I picked long three to four-foot strands of willow branches and made my frame from them. I gathered several in one hand and lined the tops up. Next I twisted some green wire around the top to join them together. I had my daughter hold the top and I braided the rest by twisting the strands around each other. It’s not really a braid but made a nice thick base to work from. I wired the end back into the top of the willow strands. I didn’t worry about removing the leaves left on the stems as they will be covered anyway.
I didn’t take photos while we made them but have the completed wreaths above. I added some fir and cedar to the upper parts of the willow wreath by tying it in with waxed floral string. The string is hidden by overlapping branches. I was looking for a more natural look for this wreath and left the bottom uncovered so the yellow hues of the willow would show.
I added a tiny twig bow I found at the local thrift shop for 50 cents and tucked in a couple of red blueberry branches. Its plain and simple, just how I wanted it.

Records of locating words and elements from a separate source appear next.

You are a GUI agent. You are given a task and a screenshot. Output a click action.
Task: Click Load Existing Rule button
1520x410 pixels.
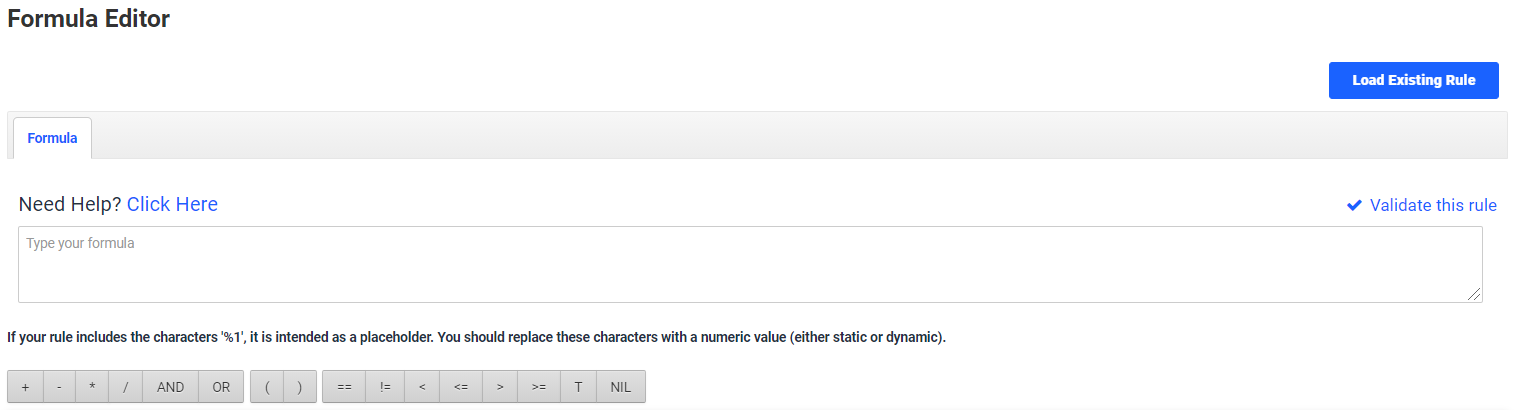(x=1413, y=80)
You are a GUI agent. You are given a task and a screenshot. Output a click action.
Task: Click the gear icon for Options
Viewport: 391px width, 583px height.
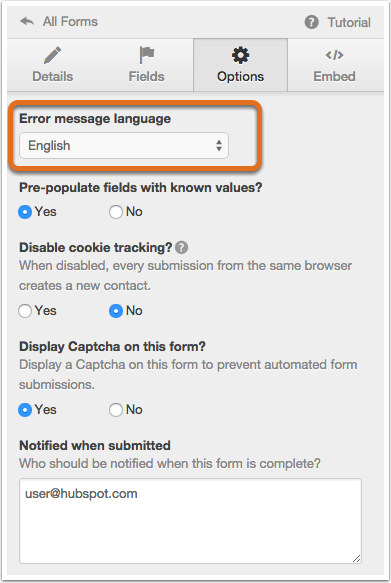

This was my daughters first wreath. Yes, we could have gone to the garden center and bought one but why spend the money if you have the greens in your garden? We didn’t have oasis to use so we just wired branches on to the frame. Evergreens last well and there are lots more where they came from if we need to freshen up the wreath. She started by wiring on a layer of cedar branches around the base. Cedar can be very thin so the next layer was fir. Hmm… that could be spruce, not sure. When adding greenery you want to make sure you cannot see the base so its best to add lots of greenery. Once the greenery was in place she wanted to add some colour. I suggested using the Skimmia flowers. She turned and looked at me and said that she always likes to do things in threes. Okay, that made me do a double take. She went on to talk about how if you are braiding a horses tail or mane (she has a horse) you alway braid in odd numbers and three or five always work best. It was then that I told her she had an eye for design as that’s how good plantings are done. We need to do more of these mother-daughter do it yourself mornings. The last touches were to add some sprigs of Osmanthus as it resembles holly and add the tiny bird house to the top. Now all that is needed is to hang it up.
Cost for the wreaths was $1 for the bird house and bow that we used. The rest was free and the time was priceless.